Data scientists have challenges and need tools to overcome them. It’s best to use open-source, best-of-breed, modular solutions. It’s also a good idea to think about these challenges from a problem-solution perspective, as opposed to a “give me the awesomest tools” approach. I provide a list of common problems and OSS solutions for those problems, with comments on when they’re better/worse for that issue. Skip to the list
A familiar problem
If you’re a data scientist working on machine learning projects, you might have noticed a recurring issue in your work.
- You have a lot of issues, it seems like there are a lot of tools for them, but everyone is claiming they can do everything, and it’s hard to know what tool to use for each task. Worse yet, you’ve tried a few of these tools and have been disappointed. Since they each have a learning curve, it’s scary to try another one, potentially wasting more time on something you’ll end up needing to build internally.

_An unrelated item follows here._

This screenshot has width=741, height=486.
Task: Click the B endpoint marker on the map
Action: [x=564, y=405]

- Moving fast is of the essence since you need to show the rest of your organization that this new AI thing can actually translate to business value, and you want to focus on what you do best – understanding your data, transforming it, and either translating it into business insights, or training an ML-powered component for your product/company.
- You understand that you’re part of a team – your company is going to be a rocket ship, and you’ll have a huge team soon enough (if you don’t already have one), and you already need to work with other teams in your organization, like domain experts, software engineers, and DevOps.

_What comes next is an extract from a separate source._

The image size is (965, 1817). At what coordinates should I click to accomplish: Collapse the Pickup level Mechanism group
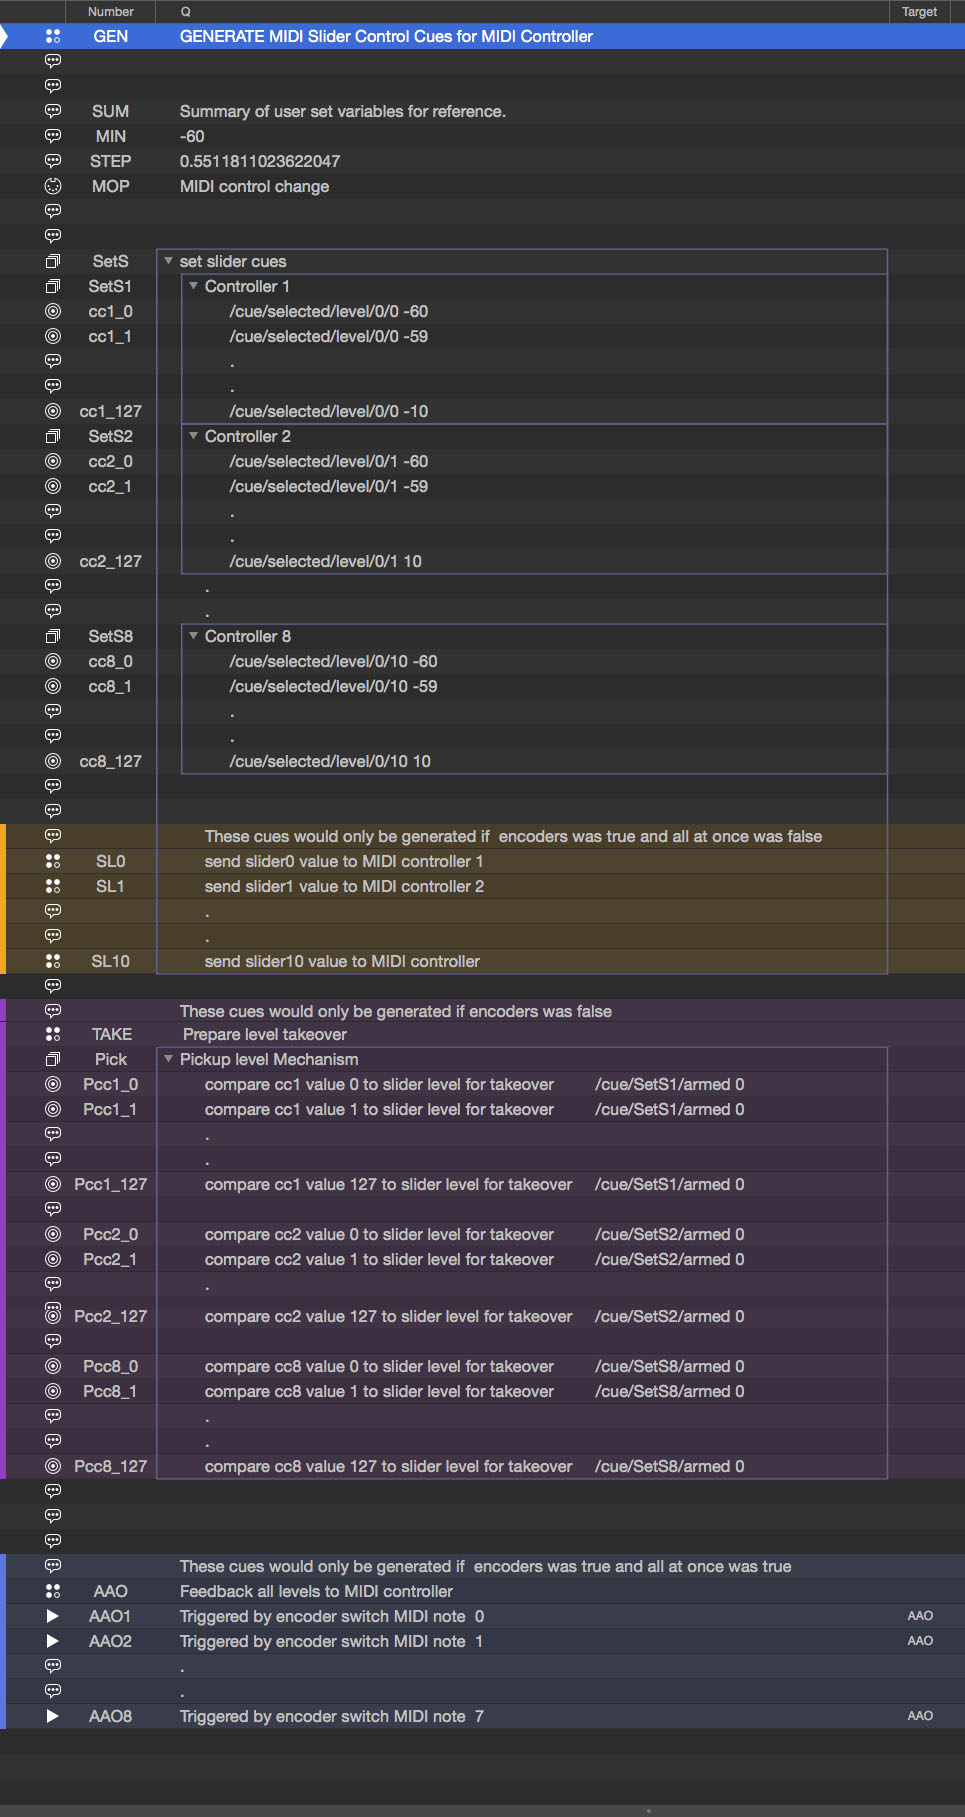click(168, 1059)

- Finally, you realize that this field is fast-changing, so committing to a vendor that might be obsolete, or not support the formats/tools you’ll use tomorrow is problematic. But, on the other hand, analysis paralysis isn’t much better (back to point 2).
I’m happy to tell you that this issue is solvable. You don’t have to choose between buying an end-2-end platform that is less customizable and might mean you don’t have the best solution for the challenges you face and building something internally that might be perfectly suited for your needs, but means you’re no longer a data scientist (congrats, you’re now a software engineer – whether this is a promotion or demotion depends on you).
That hack is using open-source software to create an open source data science stack. Due to the fast-changing nature of the ML world, there are hundreds of open source solutions for many problems that data scientists face, which don’t suffer from the same issues stated above, given a few assumptions I’ll make below:
Assuming the following:
- A best-of-breed solution is defined as the best solution for a given problem that can integrate with the other best-of-breed solutions you use relatively easily. What this means is that any awesome solution that requires you to give up other, non-problem-related tools to use it, doesn’t count.
- You don’t need tools for the sake of tools – you have problems that you want to solve, or processes you want to polish, and you need tools to help you accomplish these things. This assumption is important. Otherwise, you’ll ask for everything, which means you’ll end up using an end-2-end platform that might break when you need to solve more specific challenges.
- Data scientists need different tools than developers – You should aspire to NOT reinvent the wheel (e.g. an automation tool for developers might be great for machine learning workloads), but working with code is not the full picture for data science. You need to at least consider how data, models, pipelines, and experiments will be handled. Specifically, reproducibility needs to be properly addressed in ML projects which will be promoted to production.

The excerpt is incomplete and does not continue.